---------- Entries shown

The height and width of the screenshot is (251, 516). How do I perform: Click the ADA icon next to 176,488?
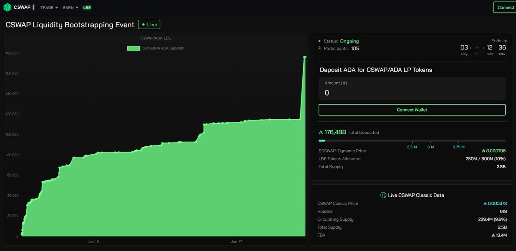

--------------------
---------- Entries shown

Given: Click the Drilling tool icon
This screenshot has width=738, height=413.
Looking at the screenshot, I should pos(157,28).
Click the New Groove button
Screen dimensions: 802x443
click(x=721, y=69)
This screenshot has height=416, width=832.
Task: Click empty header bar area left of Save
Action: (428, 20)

--------------------

• Task instructions: Sift through the material above and copy each line that holds "icon".

• Result of this exercise:
The height and width of the screenshot is (251, 516). How do I perform: Click the ADA icon next to 176,488?
Given: Click the Drilling tool icon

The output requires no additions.